On Integrity – Integrity is an absolutely critical attribute in leaders. If you engage in shady or dishonest business practices, your team members will take notice.  The result will be a group of people who don’t trust each other.

On Empathy – There has been a number of articles and publications released in recent years concerning EQ (Emotional Intelligence). For those of you who know me you will probably know that I am not a fan of this concept as a whole. Not because I don’t think empathy isn’t valuable but instead because the concept of EQ serves as a how-to guide for those who would manipulate the system and pretend to have a trait they don’t. In researching EQ I stumbled upon a pretty insightful quote on Quora related to sociopathy and EQ:

“Those who study sociopathy also find a high prevalence of sociopaths on top of the corporate ladders, which sounds contradictory but it isn’t, as there a significant overlap between the sociopathic and the high EQ spectrum. Moreover there are elaborate trainings and support available to these sociopathic leaders to appear self-aware and empathetic to others. EQ test conducted on the leaders are not detailed enough to bring out and decipher the sociopathic tendency of person otherwise scoring high on EQ tests. “

Instead of toting the party line in regards to Emotional Intelligence, I’ll say this: Put yourself (as a leader) in the shoes of the people you lead, be understanding and caring. Treat others how you would like to be treated and work as hard as they do.

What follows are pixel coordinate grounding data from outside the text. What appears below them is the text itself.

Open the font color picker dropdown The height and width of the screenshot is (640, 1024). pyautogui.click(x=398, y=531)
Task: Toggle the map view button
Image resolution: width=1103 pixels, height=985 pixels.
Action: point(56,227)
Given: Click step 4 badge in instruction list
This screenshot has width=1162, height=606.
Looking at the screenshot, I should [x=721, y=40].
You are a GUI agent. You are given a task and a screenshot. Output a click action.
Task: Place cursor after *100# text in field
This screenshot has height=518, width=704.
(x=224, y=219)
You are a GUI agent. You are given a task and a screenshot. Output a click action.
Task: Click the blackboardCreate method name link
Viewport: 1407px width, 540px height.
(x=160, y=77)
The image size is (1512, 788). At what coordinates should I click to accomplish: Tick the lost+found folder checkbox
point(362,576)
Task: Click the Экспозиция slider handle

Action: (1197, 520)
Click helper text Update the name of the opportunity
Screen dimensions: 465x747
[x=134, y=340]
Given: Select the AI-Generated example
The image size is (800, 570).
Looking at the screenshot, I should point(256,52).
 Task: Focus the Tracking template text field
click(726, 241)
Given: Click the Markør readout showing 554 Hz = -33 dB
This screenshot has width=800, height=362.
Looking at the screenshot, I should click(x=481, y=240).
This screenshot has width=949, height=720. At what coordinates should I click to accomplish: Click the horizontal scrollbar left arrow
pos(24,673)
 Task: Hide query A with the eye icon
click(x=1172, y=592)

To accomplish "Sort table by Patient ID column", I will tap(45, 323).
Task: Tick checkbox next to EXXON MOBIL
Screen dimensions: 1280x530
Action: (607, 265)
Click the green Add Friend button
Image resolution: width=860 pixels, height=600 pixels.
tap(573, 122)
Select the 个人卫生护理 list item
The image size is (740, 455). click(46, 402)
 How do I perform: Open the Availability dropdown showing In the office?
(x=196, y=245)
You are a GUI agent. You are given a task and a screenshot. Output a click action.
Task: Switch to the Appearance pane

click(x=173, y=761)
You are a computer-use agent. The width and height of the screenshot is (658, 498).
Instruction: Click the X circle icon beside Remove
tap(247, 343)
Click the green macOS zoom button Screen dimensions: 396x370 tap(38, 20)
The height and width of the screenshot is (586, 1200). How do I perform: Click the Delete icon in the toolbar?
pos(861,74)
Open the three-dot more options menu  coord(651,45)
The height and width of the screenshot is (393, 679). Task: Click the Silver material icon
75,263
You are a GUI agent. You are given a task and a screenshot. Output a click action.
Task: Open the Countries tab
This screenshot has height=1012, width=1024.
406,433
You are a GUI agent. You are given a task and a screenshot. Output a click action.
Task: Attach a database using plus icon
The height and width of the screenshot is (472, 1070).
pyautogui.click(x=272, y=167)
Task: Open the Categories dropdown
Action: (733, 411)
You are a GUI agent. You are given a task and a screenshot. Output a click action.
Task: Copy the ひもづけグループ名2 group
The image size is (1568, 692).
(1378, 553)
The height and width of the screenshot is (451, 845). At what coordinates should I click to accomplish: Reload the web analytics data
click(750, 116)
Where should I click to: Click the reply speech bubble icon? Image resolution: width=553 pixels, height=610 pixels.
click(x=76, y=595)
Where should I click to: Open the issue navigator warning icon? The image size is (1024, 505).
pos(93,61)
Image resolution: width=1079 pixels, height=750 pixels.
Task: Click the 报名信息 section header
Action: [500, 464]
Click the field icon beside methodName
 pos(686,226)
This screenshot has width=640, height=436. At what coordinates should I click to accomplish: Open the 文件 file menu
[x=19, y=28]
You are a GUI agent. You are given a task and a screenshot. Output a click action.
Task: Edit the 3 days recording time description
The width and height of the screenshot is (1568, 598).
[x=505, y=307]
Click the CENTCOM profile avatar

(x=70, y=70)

On Hard Work – Gaining a leadership role does not mean (for many) a comfy corner office with no work. For leaders to be effective they will need to hone their people skills, understand their employees needs, execute on team goals, and lend a helping hand on day to day tasks.


Great leaders exemplify the following:


 

Trait #1: Great leaders inspire those around them to be better then they are, more than they were, and greater than they thought they would be

Trait #2: Great leaders diffuse complex disputes (even disputes with other leaders)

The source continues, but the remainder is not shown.